### FRAGMENT DOKUMENTU
━━━━━━━━━━━━━━━━━━━━━━━━━━━━━━

Marcel Proust - Biografia Tom I George D. Painter 7,0
ocenił(a) na 96 lata temu 10 lipca 1871 roku w Auteuil w domu wuja matki przychodzi na świat Marcel Proust. Matka troszczy się mocno o syna, chcąc wynagrodzić krzywdę aktualnie toczonej wojny z Prusami. Tym samym Marcel przyzwyczaja się, że kocha go ona najbardziej kiedy jest chory. Symuluje, żąda, wymusza zainteresowanie otoczenia. Kiedy ma 7 lat, nie mogąc się doczekać pocałunku na dobranoc od matki, zniecierpliwiony przywołuje ją. Kiedy Jeanne Proust wchodzi do pokoju, on wybucha histerycznym płaczem, bo zło już się stało. Jego świat umarł, bo nie chodzi o końcową kapitulację matki, a o jej pierwotną odmowę przyjścia. Wpaja mu to przekonanie, że bliskość, przyjaźń i miłość są sprawami przegranymi. Dlatego przez całe życie próbuje dowieść, że jest inaczej, czy to wchodząc w wieku lat siedemnastu na salony, czy to ciągnąc za sobą bagaż niezliczonych przyjaciół, czy zaludniając czas miłościami swojego życia. Równolegle wprawia się jako komentator prasowy i coraz bardziej świadomy twórca słowa. Już wówczas zauważa, że najpłodniejsze tworzywo znajduje w życiu własnym i najbliższych. Kiedy te źródła zawodzą, potrafi prowokować ( np. Strawińskiego),aby tylko uzyskać efekt naturalności. Wkrótce porzuci te widma, obije mieszkanie korkiem i poświęci się odzyskaniu Czasu Straconego.

━━━━━━━━━━━━━━━━━━━━━━━━━━━━━━

### MATERIAŁ ŹRÓDŁOWY
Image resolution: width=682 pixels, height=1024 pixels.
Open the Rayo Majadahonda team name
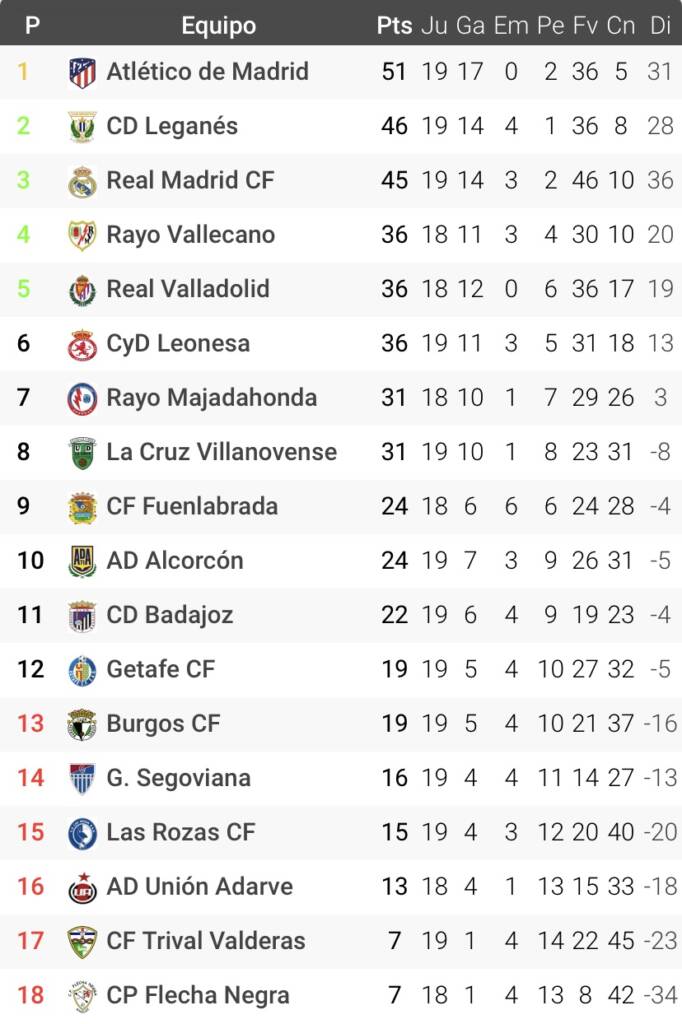pyautogui.click(x=211, y=398)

━━━━━━━━━━━━━━━━━━━━━━━━━━━━━━

### ZADANIE A
Odpowiedz na podstawie tekstu o Marcelu Prouście:
(i) Kiedy i gdzie urodził się Marcel Proust?
(ii) Ile lat miał Proust, gdy przywołał matkę, nie mogąc się doczekać pocałunku na dobranoc?
(iii) W jakim wieku Proust zaczął bywać na salonach?
### ZADANIE B
Napisz dalszy ciąg tekstu o Marcelu Prouście, zaczynając tuż po jego ostatnim zdaniu.
Wiersze nie mają tu żadnego zastosowania.

### OCZEKIWANA ODPOWIEDŹ A
(i) Marcel Proust urodził się 10 lipca 1871 roku w Auteuil, w domu wuja matki.
(ii) Proust miał wtedy 7 lat.
(iii) Proust zaczął bywać na salonach w wieku siedemnastu lat.

### OCZEKIWANA ODPOWIEDŹ B
Znakomitym chwytem autora jest związanie życia Marcela z jego dziełami. Operację potrafi przeprowadzić na poziomie jednego lub kilku zdań, których początek zaczyna się prawdziwym wydarzeniem, aby dojść do finału w materii powieściowej. Autor konsekwentnie uzmysławia czytelnikowi jak niemal każdy akapit twórczości jest zbudowany z wielu życiowych tropów.
Pierwsza część biografii Marcela Prousta obfituje w znakomicie oddane realia epoki. Żyją wtedy jeszcze rodzice, zjawiają się olśnienia pierwszych zauroczeń, a choroba nie zdąży zaciążyć nad życiem. Spotyka wówczas Oskara Wilde'a, Andre Gide'a, Jamesa McNeill Whistlera, Claude'a Debussego i majora George'a Picquarta - obrońcę Dreyfusa. W tych wszystkich koteriach, aliansach i koligacjach, przychodzi żyć autorowi, którego jeszcze nieuświadomionym celem jest je zastąpić poszukiwaniem wizji rzeczywistości absolutnej.